Sur LinkedIn, une énième jeune entrepreneuse se plaignait de ces clients qui négocient à outrance, alors qu’ils habitent un château et roulent en Porsche. « Dites-moi que la rédaction n’est pas une priorité pour vous, mais pas que la valeur de mon travail est à voir au rabais ! » Un internaute lui répondait « Business is business ! Si ça ne te convient pas, deviens salariée, mais ne te plains pas. » Selon lui, donc, les talentueux dotés d’un peu de sens éthique seraient voués à vivre sous les ponts, tandis que la horde des businessmen sans scrupules continuerait gaiement à prendre des bains de champagne et à s’essuyer les parties intimes avec des billets de 500 $ ? Si business is business alors bullshit is bullshit ! Pareil à la société au sens très large, le business reste ce que l’on en fait. Et comme ce sont les gagnants qui ont écrit l’histoire, n’entendons pas ceux qui ont les arguments les plus solides, mais ceux qui ont les calibres les plus vindicatifs, le système économique a pris le chemin très masculin de la loi du plus fort. La vérité ? Gagner de l’argent au détriment des autres est loin d’être l’unique voie et avec l’émergence d’entrepreneurs plus respectueux de l’humain, peut-être les schémas seraient-ils en passe de changer. Et si on pensait écosystème, pour gagner sa vie sans se perdre ?

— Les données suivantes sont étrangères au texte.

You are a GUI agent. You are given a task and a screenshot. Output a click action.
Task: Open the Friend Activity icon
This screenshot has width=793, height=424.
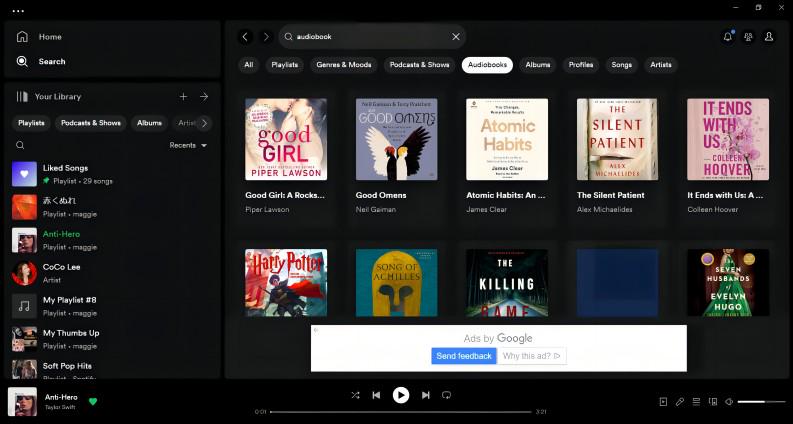[x=749, y=37]
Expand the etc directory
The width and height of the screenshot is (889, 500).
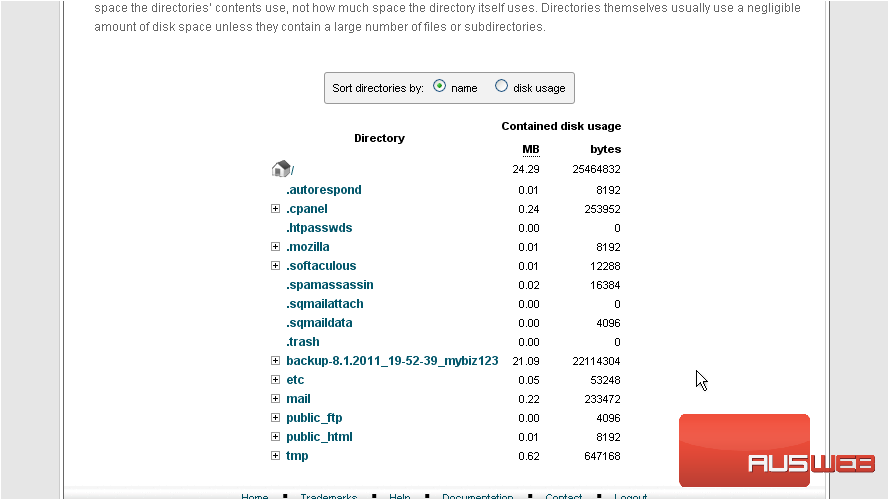pos(276,380)
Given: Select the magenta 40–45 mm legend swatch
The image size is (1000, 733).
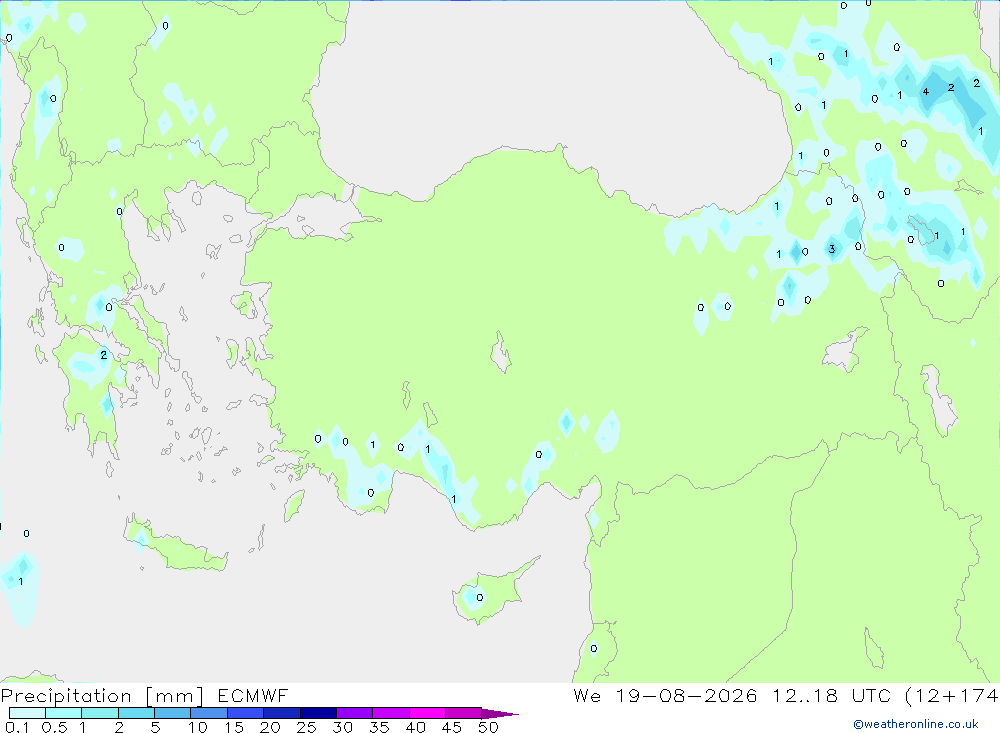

En finir avec la loi du plus fort
L’entraide, l’autre loi de la jungle, c’est le titre de l’Essai de Pablo Servigne et de Gauthier Chapelle. Un passionnant ouvrage qui remet brillamment en cause l’interprétation qu’on a faite de Charles Darwin sur l’évolution, en la réduisant à la loi du plus fort (ce qui a donné le darwinisme social). En réalité, une autre lecture du vivant montre que les organismes les plus solides ont prospéré grâce à un réseau d’entraide plutôt que grâce à leur capacité survivaliste.
Il en va de même pour le business :
- on peut monter l’échelle sociale en écrasant sans scrupule les autres, comme c’est majoritairement le cas ;
- mais on peut aussi établir un réseau participatif, où chacun saura développer ses capacités sans entraves, en puisant dans cette banque collaborative commune.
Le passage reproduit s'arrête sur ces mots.